Montgomery County’s Supervised Visitation Center – Great First Step Toward Protecting Children

Five years ago, Montgomery County, MD judge Michael Algeo sentenced my son Prince to death by granting his father Joaquin Rams unsupervised visitation. On the fourth visit, Rams murdered Prince. This past summer, Virginia courts proved that Rams plotted Prince’s murder during our entire custody case, in hopes to obtain over $500,000 in life insurance. I fought for 15-months to keep visits supervised, and have often wondered if my son would still be here had supervised visits been a sustainable, long term option.

 

On December 8th, Family Services, Inc. (FSI) announced in a press release the opening of Montgomery County’s Safe Passage Center for Supervised Visitation and Monitored Exchange. The new center is located a little over a mile from the courthouse where our custody trial was held. In contrast to the six-hundred-dollar monthly charge that both my son’s murderer and I shared for the cost of our private supervisor, the new center is free of charge for Montgomery County residents. While centers like this one are popping up all over the country, they are not yet the standard in every county across the nation.

 

“There are parts of states were centers are engrained in the communities, and with them a commitment to keep children safe, but then you go a few counties over and they have nothing,” says Joe Nullet, Executive Director of The Supervised Visitation Network. This is an encouraging first step toward keeping children safe; however, the potential for the center is diminished if judges continue to ignore signs that a parent poses imminent danger to the child, the purpose of the center won’t be fulfilled.

 

Approximately four years ago, CourtWatch Montgomery published a report titled “Circuit Court Protective Order Practices in Domestic Violence Cases” that cited my son’s death as one example where a judge ordered unsupervised visits to a confirmed abuser without adequate scrutiny of parenting patterns.

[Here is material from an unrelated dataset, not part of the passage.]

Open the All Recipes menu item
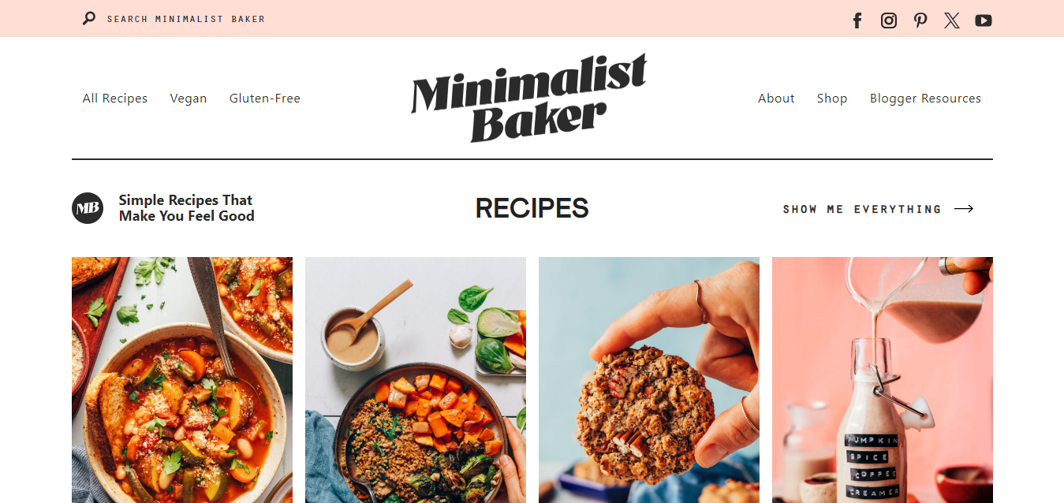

Even after finding that the parent, by “clear and convincing” evidence, had committed domestic violence, judges routinely ordered unsupervised visits to the father in over 70% of cases.

 

While the study pointed to the lack of community services as a problem that could leave judges without sustainable options other than to lift supervision, it also touched on how many judges showed unjust skepticism when a woman claimed her children had been abused.

 

Time Magazine recognized “The Silence Breakers”, the women who came forward to speak out against powerful men who had assaulted them, as the 2017 person of the year. But 2017 wasn’t the first time women have been brave enough to speak out about abuse. Many of us have walked into courtrooms across the nation every day, and pleaded with judges to keep our children safe from our abusers. Unlike powerful Hollywood women, who are often found instantly credible and important, most other mothers who are unfortunate enough to find themselves in court often aren’t afforded that same priority by the bench.

 

Four months after my son died, in February 2014, I watched a case in Montgomery County that sounded hauntingly similar to my own. A woman was alleging that her ex had abused her and her child, and was requesting that the visits between the child and its father remain supervised. The parents were paying a private supervisor, and it was time for the judge to find a more sustainable, long term option for this family.

 

“There have been a lot of terrible cases in this county lately,” Judge Johnson said, looking straight at me. “But we can’t all run every time someone yells fire.”

 

The rage I felt when I heard this comment remains today because it’s a direct, baseless attack on the mother’s credibility. If Judge Johnson heard someone scream that there was a shooter while he was in a crowded theater, I have no doubt that he would run out of the theater immediately. It is unlikely that he would wait or assume that someone was just playing a prank.

 

Why then, would he take a chance with a child’s life that he would be unlikely to take with his own? The only answer can be that he doesn’t really think there’s a fire, despite reports. A 2017 University of Michigan study reported that fathers who were accused of abuse, and in turn accused the mother of alienation, won their cases 72% of the time. Child sexual abuse allegations increased a father’s likelihood of winning to 81%.

 

Some could argue that a parent shouldn’t be denied the opportunity to visit their child without the presence of a supervisor. It is possible that only being able to visit your child at a supervised center could have a negative impact on bonding. While several experts have called for research to determine the long term effects of supervision, there aren’t any empirical studies that show a downside to supervision other than how the supervised parent feels.

 

While it is tempting to view this situation solely from the perspective of the parent, the safety of a child always outranks the comfort of his or her parent. If Rams had been forced to visit Prince at a supervised visitation center, he would have hated it – but Prince would still be alive.

 

Creating an affordable, sustainable supervised visitation option is a very important step toward protecting children, but we are not finished here. In order to save children, the momentum of the women’s movement taking place in America right now needs to extend within the walls of Family Court. Judges need to check their biases at the door, and recognize that the assumption that a woman is lying could cost a child his or her life. When it comes to the safety of my child, I am going to run every time someone yells “fire” – I would expect you to run, too.